Work task A | From the passage on identity technology and privacy, list every data source it names as something the Centrelink model could be extended to include.
Work task B | Continue the passage on identity technology and privacy from its final sentence.
[Text — start]
Sir Ken Macdonald warned, “We need to understand that it is in the nature of state power that decisions taken in the next few months and years about how the state may use these powers, and to what extent, are likely to be irreversible. They will be with us forever. And they will, in turn, be built upon.”

Sir Ken Macdonald’s advice was that, “We should take very great care to imagine the world we are creating before we build it. We might end up living with something we can’t bear.”

Much of the justification for using identity technology to erode personal privacy centres around national security and, as I say, most of us have gone along with that development in the aftermath of 9/11.

However, on another level there is a strong motivation to join up the many government computer systems with their personal records in order to manage and deliver services more efficiently. Governments at local, state or federal levels simply cannot afford to go on managing services in ‘silos’. Just like the banking industry years ago, governments are having to modernize their systems around industry models.

We’re already moving in that direction with state and federal governments striding the information and e-transaction pathway, spending massively on major capital projects like e-health records, smart cards for drivers licenses or public travel payments. As well, many of us now use online whole-of-government service delivery where we can pay our bills and manage our own accounts.

The technology to join up all these information dots has existed and been used for years, but imagine extending the Centrelink model to include access to bank and credit card accounts, mobile phone networks with GPS data of where each person is, online voting and medical records, to name but a few.

This correlated data would then predict your patterns of social, financial and political activity, as well as that of your network of mates.

It may sound like a Big Brother scenario, but the point that Sir Ken Macdonald makes is that once the computer systems are linked for legitimate or fear-oriented reasons then it’s not a big step to analyse that combined data for other more socially intrusive purposes. As a result, Pandora’s box of civil and human rights is thrown open.
[Text — finish]
[Records — start]
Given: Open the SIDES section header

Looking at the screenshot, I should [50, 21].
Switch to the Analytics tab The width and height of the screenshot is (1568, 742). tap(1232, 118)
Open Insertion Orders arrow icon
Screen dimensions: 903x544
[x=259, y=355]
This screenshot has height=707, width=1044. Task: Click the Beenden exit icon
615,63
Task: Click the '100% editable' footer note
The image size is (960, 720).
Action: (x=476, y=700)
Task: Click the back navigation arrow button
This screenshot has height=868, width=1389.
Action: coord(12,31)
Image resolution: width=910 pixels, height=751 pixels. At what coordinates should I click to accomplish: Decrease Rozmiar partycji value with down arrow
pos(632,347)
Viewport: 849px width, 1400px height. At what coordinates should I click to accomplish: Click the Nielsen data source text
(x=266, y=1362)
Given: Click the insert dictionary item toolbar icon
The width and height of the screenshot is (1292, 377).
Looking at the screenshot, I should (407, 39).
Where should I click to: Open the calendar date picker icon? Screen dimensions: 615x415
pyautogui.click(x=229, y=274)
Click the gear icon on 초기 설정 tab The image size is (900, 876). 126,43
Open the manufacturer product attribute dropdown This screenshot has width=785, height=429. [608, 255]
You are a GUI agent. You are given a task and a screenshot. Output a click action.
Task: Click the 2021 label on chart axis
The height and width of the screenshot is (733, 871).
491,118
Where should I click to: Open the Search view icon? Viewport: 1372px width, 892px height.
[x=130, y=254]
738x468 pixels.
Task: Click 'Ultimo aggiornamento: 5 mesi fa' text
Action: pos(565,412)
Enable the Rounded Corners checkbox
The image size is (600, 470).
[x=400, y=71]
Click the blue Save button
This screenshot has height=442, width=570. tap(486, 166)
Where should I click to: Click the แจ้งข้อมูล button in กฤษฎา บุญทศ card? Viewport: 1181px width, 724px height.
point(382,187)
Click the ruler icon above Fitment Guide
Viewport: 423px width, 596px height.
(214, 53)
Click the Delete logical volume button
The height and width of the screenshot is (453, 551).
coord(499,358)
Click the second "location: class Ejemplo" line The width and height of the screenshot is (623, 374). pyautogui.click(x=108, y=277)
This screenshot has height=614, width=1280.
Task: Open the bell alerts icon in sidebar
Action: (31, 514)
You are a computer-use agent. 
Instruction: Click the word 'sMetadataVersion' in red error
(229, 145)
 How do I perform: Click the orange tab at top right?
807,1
[Records — finish]
Exercise response A |
- Bank and credit card accounts
- Mobile phone networks with GPS data of where each person is
- Online voting
- Medical records

Exercise response B |
So what is government doing to protect us all from itself and from other private interests, such as religious groups and some corporations which are designing databases to enfold us all? Well, the first line of defence, we are assured, is a raft of state and federal government privacy legislation. Queensland will have its own draft early in 2009 (hopefully without the mooted proviso that citizens and government employees lose all their privacy rights if they became a whistle blower).

One element of protection is to take your identity out of the data – ‘de-identifying’ you from your records. Theoretically then, whoever holds that data doesn’t need your consent to pass it on. For example, information from the patient management software in many GP practices has been sold to the USA without the consent of the patient on the basis that it was ‘de-identified’ and therefore  required no consent from you.

In Australia the GP notes actually belong to the GP and not you, which adds a layer of complexity to any attempt by a patient to control access to medical records.

Technologists say the new identity software can reconstruct “de-identified” information about us which smashes the core notion of protection that underpins privacy law. So, the obvious challenge for an Australian Bill of Rights is how to protect our privacy against the increasing sophistication of ID technology.

More broadly how will a Bill of Rights guarantee the same personal protection from the Crown, government or corporations as the British achieved with the Magna Carta in 1215 and then its Bill of Rights in 1689?

How do we accomplish this in a digital age where, for example, the right to own the knowledge of yourself such as your DNA or what you choose to do or say, could be taken away, and, as the argument goes, leave us with the same status of a medieval surf.

Stephen Alexander advises state and federal governments at department head and ministerial level on the ramifications of ID management, and how to keep public and private institutions more accountable.